Hajj, Jan - Mar 2004

Despite Difficulties, 5,000 Russian Muslims Perform Hajj

By Damir Ahmad
IslamOnline Correspondent


MOSCOW, January 26 (IslamOnline.net) Up to five thousand Russian Muslims undertake the holy journey to Makkah to perform hajj this year despite high costs.

Many Russian Muslims complained about the highly-priced visa issuance, hajj costs and the hardships faced by pilgrims traveling by buses.

Traveling by road costs about 36,000 Russian rubles ($1300), while by plane around 51,000 ($1800).

According to the Saudi consul in Moscow, Abdal Razek Al-Kashmi, 3500 pilgrims were traveling by road this year.

In sub-zero temperatures, the last 180-strong batch of pilgrims left the capital of Ingushetia Nazran Saturday, January 24, for the holy places in Saudi Arabia.

Ingushetia’s President Murat Zyazikov, the mufti and a number of officials were keen to bid the pilgrims farewell.

The first group of pilgrims flew out of Russian on December 25. The Russian pilgrims will start coming home on February 3 until March 7.

Dagestan makes up the majority of Russian pilgrims this year with 1582 people and followed by Tatarstan with 559.

Russia’s foreign ministry had advised hajj road operators to steer clear of the Iraqi territories in making the journey, saying it put the pilgrims’ lives at risk given the state of chaos and instability in the occupied country.

Saudi Arabia announced Saturday, January 24, that Eid Al-Adha (Eid of the Sacrifice) falls on Sunday, February 1, and the pilgrims would climb Mount Arafat on Saturday, January 31.

The climax of hajj will see worshippers climb Mount Arafat, the site of Prophet Muhammad’s (PBUH) last sermon 14 centuries ago.

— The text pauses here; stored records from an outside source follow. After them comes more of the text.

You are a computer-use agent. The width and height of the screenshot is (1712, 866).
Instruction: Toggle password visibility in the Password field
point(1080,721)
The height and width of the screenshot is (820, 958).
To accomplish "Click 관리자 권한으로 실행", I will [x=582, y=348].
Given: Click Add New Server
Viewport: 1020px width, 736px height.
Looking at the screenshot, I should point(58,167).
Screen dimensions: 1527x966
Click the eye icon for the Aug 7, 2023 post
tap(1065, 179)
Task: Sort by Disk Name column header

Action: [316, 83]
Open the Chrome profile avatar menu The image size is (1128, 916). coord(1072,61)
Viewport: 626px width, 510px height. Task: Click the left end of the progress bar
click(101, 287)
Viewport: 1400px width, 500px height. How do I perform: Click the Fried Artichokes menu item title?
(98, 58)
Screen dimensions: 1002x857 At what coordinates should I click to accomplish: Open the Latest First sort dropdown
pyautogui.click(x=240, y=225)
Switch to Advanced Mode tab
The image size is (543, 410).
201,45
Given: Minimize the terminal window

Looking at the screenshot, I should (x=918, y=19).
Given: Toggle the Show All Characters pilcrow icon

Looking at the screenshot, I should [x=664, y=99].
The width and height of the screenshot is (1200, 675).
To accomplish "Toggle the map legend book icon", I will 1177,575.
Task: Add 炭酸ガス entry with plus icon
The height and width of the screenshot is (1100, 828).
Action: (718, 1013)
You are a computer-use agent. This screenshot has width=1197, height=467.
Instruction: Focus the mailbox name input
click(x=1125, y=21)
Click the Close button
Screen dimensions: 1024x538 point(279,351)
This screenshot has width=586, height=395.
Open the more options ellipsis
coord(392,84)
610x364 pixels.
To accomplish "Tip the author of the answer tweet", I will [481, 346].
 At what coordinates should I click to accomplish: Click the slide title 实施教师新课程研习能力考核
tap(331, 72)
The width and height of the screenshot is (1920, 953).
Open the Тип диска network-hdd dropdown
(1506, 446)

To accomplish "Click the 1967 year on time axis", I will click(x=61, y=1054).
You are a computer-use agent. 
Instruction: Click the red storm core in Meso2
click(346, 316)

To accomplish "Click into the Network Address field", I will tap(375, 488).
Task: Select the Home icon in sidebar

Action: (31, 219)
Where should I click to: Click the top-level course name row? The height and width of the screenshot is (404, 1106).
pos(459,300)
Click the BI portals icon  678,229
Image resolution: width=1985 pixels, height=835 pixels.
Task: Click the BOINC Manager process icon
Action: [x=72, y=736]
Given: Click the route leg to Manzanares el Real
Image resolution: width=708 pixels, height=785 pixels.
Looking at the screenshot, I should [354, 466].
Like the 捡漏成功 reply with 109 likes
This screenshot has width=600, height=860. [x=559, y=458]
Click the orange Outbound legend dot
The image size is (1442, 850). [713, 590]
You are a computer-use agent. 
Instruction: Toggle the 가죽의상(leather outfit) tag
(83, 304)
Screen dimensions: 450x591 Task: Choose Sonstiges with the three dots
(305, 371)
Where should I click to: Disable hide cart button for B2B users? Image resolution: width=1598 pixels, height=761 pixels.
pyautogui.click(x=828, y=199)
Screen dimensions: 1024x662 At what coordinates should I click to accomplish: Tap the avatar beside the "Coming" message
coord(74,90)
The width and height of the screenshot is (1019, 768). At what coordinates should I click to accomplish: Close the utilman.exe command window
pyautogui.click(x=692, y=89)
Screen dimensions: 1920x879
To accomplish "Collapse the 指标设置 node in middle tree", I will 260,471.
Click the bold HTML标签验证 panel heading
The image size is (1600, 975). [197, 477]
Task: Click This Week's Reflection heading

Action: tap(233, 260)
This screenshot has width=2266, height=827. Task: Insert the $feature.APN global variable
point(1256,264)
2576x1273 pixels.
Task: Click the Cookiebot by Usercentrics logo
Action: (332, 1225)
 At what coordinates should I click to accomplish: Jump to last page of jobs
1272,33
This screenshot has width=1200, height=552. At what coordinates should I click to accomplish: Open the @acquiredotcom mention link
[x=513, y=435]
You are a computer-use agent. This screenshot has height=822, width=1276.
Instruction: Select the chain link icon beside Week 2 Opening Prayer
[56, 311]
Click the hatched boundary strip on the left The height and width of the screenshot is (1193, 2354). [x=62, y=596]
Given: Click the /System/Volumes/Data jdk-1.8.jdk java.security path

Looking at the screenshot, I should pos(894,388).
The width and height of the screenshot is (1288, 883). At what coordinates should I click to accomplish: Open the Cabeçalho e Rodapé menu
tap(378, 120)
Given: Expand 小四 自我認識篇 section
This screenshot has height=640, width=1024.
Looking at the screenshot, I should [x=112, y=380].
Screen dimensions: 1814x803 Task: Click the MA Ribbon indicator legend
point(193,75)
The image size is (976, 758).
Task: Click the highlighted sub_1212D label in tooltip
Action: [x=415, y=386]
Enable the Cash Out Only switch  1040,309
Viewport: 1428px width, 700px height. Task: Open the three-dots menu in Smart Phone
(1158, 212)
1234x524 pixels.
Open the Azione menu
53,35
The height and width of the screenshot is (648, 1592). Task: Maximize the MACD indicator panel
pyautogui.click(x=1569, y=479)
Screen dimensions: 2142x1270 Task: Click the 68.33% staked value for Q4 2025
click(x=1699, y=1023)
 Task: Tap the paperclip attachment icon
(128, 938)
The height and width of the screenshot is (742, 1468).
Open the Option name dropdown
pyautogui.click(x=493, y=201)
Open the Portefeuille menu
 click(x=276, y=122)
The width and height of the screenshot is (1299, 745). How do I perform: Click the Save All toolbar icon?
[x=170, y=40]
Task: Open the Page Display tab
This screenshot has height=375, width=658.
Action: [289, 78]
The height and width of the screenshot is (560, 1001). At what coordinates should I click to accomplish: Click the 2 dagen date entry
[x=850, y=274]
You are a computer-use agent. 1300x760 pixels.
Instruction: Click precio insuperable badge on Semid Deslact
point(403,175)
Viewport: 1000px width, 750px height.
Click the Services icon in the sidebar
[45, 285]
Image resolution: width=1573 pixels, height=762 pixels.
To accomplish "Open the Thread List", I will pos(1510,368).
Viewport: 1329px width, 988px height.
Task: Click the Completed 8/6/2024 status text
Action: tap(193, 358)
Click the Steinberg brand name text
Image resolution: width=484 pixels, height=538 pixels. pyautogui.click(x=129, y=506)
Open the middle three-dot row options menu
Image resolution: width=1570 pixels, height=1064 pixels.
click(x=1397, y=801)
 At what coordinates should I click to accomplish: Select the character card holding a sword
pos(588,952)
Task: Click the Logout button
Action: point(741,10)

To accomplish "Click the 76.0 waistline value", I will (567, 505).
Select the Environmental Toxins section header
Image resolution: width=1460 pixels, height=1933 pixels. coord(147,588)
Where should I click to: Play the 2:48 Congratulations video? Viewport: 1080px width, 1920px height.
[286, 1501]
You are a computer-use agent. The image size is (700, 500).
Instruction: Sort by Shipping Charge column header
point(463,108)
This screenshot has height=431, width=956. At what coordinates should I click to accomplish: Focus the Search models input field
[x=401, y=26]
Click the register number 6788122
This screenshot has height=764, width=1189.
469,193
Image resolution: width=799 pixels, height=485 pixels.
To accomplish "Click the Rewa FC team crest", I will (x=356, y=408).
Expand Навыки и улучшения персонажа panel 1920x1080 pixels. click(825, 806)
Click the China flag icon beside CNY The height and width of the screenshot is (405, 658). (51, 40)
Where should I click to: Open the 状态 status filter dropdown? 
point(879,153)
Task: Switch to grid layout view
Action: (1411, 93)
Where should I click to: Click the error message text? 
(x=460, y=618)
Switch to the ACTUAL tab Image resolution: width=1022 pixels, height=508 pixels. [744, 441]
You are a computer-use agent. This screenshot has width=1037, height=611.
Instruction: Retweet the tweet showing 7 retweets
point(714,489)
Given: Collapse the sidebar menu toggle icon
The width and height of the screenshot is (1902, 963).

More than two million people perform hajj this year. Some 1.1 million Muslims from around the world have already arrived in Saudi Arabia for the holy ritual.

According to the pilgrimage quota set up by Saudi Arabia and the Organization of the Islamic Conference (OIC), one percent of the Muslim population of each country can perform hajj every year.

Saudi Health Minister Dr. Hamad Al-Manie said last week that each pilgrim underwent a medical check at the Kingdom’s 24 entry points and received compulsory vaccinations against deadly infectious diseases like meningitis.

Every able-bodied adult Muslim who can also financially afford the trip must perform hajj, one of the five pillars of Islam, once in their lifetime.